Junto al río se alzaba un lujoso
hotel, el Uji Ftohte Tepelene.
Estábamos en tierras del Parque
Nacional de Bredhi i Hojovés, o de los abetos de Hotora. Esa reciente
declaración de protección había paralizado varios proyectos hidráulicos que
habían sido fuertemente contestados por la población local. La bravura del río
podía traer riqueza, aunque a costa de la destrucción de su riqueza ecológica y
paisajística. El espectáculo natural de fuerza viva habría quedado afectado
irremisiblemente. A tramos regulares, un restaurante permitía desde su terraza una
vista panorámica especial y mágica sobre el río enfervorecido.

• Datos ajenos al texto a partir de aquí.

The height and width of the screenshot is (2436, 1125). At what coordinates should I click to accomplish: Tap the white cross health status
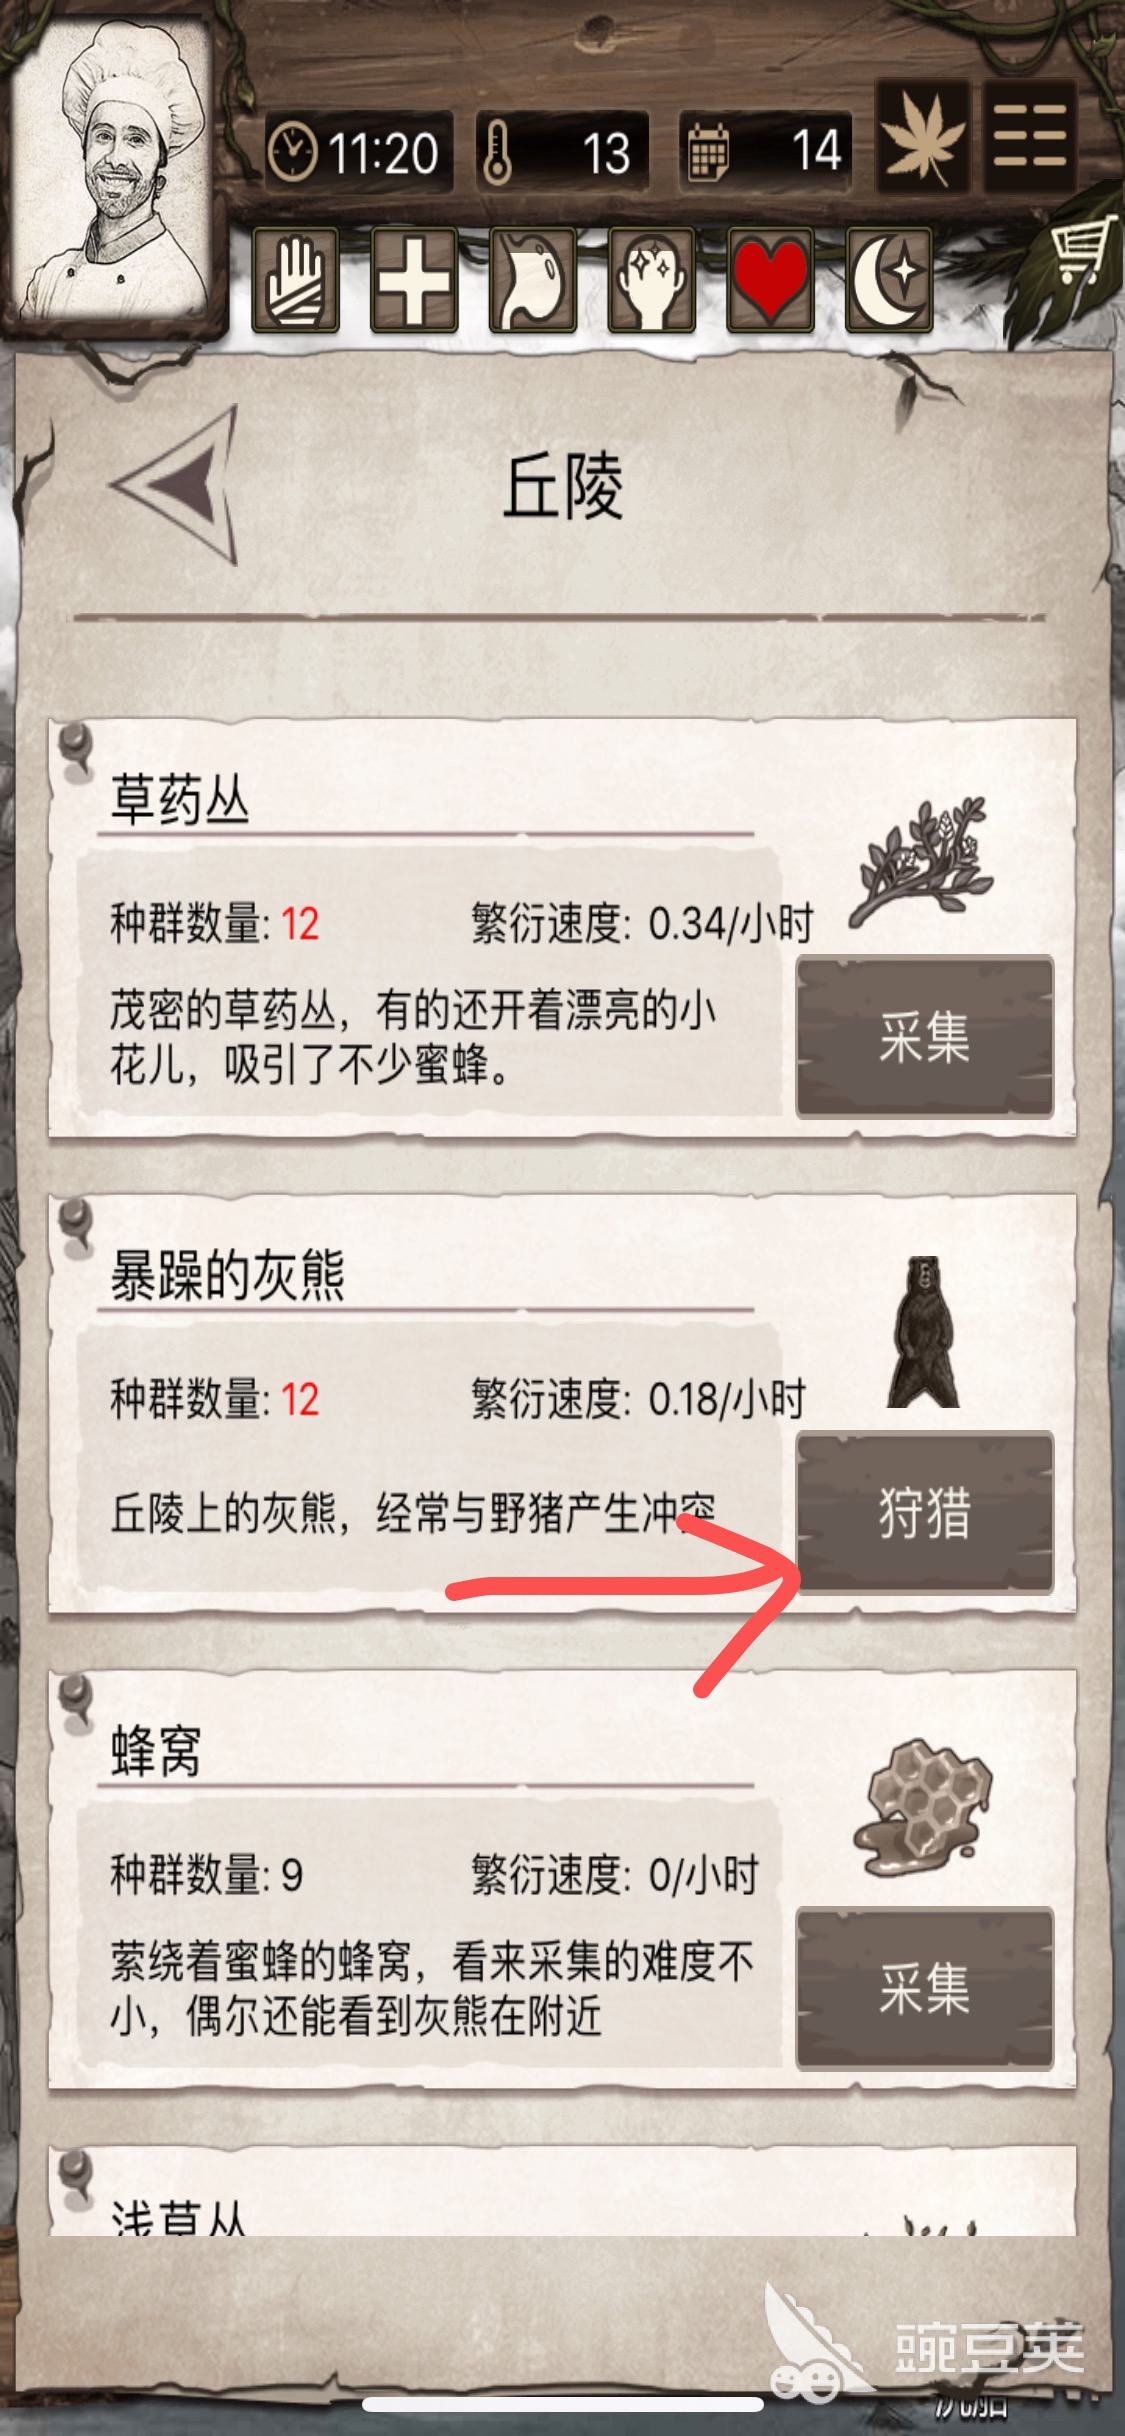pyautogui.click(x=414, y=279)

Me gustaban las alternancias de
valles amplios y encajados. Un pueblo, una aldea, un giro inesperado del río
cambiaban el panorama para deleite del observador. A veces elucubraba sobre quedar
atrapado en una emboscada aprovechando el efecto de embudo de las montañas.
Las nubes, la nieve, la montaña
pelada y oscura, las ondulaciones de la falda verde que se resistían a
oscurecer sin sentido, la horizontal cultivada o los campos preparados para que
pastoreara el ganado, el verdor jugoso y lujurioso, los sectores partidos de
color tierra, algún pequeño árbol huérfano de compañía, el escalón geológico al
otro lado, hasta el río, casi simétrico del nuestro, la montaña y su
acercamiento o alejamiento, las instalaciones y construcciones inútiles y
abandonadas, las ovejas, los cables de la luz, un pueblo en la falda de la
montaña, otro que se aferraba en las alturas, el río que lo organizaba todo: imágenes
que pasaban unas veces cautelosas y otras efímeras y fulgurantes.
Me quedé embobado con lo que se
me ofrecía. Me sentí dichoso y privilegiado.